It is well known that family members are a major source of care and support for older persons with chronic care needs. Commentators on the future of chronic care often observe that a number of social trends, such as increased geographic mobility, rising female labor-force participation, smaller families, falling marriage rates, and rising divorce rates, will "decrease the availability or willingness of family members to provide care" in coming years.17 Yet available evidence flatly contradicts some of these claims, while presenting, at best, a mixed picture of the import of some others.

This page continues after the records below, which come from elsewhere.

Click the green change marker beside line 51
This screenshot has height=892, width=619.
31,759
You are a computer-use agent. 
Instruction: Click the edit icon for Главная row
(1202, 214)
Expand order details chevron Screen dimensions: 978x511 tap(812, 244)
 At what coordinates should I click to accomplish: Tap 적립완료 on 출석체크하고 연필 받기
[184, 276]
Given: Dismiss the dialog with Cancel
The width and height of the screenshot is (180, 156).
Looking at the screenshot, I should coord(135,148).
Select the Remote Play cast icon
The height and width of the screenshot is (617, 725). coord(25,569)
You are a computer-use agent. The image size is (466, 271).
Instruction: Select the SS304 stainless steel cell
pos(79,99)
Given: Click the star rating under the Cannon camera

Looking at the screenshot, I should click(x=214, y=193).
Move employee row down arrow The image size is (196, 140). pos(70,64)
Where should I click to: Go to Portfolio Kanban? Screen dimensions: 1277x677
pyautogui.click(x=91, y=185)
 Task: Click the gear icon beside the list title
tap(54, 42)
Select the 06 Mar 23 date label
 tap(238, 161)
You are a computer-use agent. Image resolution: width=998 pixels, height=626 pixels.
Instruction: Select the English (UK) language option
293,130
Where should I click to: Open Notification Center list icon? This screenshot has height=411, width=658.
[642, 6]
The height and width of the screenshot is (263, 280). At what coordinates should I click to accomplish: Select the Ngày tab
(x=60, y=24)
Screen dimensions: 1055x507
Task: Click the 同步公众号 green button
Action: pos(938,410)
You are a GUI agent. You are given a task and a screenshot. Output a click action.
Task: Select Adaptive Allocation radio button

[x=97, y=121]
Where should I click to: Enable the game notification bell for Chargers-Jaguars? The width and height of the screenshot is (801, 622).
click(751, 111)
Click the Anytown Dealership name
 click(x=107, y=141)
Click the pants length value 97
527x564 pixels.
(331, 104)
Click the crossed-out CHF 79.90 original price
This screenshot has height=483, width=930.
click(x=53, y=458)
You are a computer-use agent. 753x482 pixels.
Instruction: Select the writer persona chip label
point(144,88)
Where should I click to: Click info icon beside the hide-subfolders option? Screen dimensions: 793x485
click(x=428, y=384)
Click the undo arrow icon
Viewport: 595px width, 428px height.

Geographic mobility. Most strikingly, available data suggest that for many years the U.S. population has become less, rather than more, mobile. Apart from a brief period in the late 1980s, there has been a steady decline in the annual mobility rate (defined as the percentage of persons changing residence from March in one year to March the next year) from 1950, when the data series began, through 1997–98.18 Time-series data on the average distance moved, unfortunately, is not available. Yet based on the available evidence, families might not, in fact, be more spatially dispersed at present than they were fifty years ago. Indeed, there has been little change since 1962 in the percentage of older persons with at least one nearby offspring.19

Female labor-force participation. The increasing presence of women in the paid workforce could be expected to reduce the supply of informal familial care services to elderly parents, if paid work proved to be an effective deterrent to the provision of such care. But the evidence on the effects of this type of time-use competition is mixed. Cross-sectional evidence confirms that the average number of hours spent providing personal care or household assistance to older parents is lower among employed than among nonemployed women. Yet multivariate analyses that control for other correlates of time use find less clear-cut patterns. Some studies have found no evidence that providing parent care reduced married women’s employment or hours of work, while others have found that providing parent care does reduce women’s work hours.20 A study based on longitudinal data found that being employed did not deter women from initiating an episode of parent care, although women who did this worked about four hours per week less, on average, than otherwise comparable women.21 Thus, some researchers have concluded that the hours spent by working women in parental care come not out of paid employment but out of other potential uses of time such as housework or leisure.22

Marriage and divorce patterns. Changing marriage and divorce patterns in the latter half of the twentieth century have been well documented. Available evidence suggests a "retreat" from early marriage among all racial groups and from marriage overall among African American women. Accompanying the waning of marriage is an increase in the proportion of marriages that end in divorce and a reduction in remarriage among divorced persons.23 Consequently, the oldest-old of the future will have had different lifetime marital experiences, on average, from those of the present: The experience of divorce at some point in the life cycle and the chances of being divorced during old age will increase.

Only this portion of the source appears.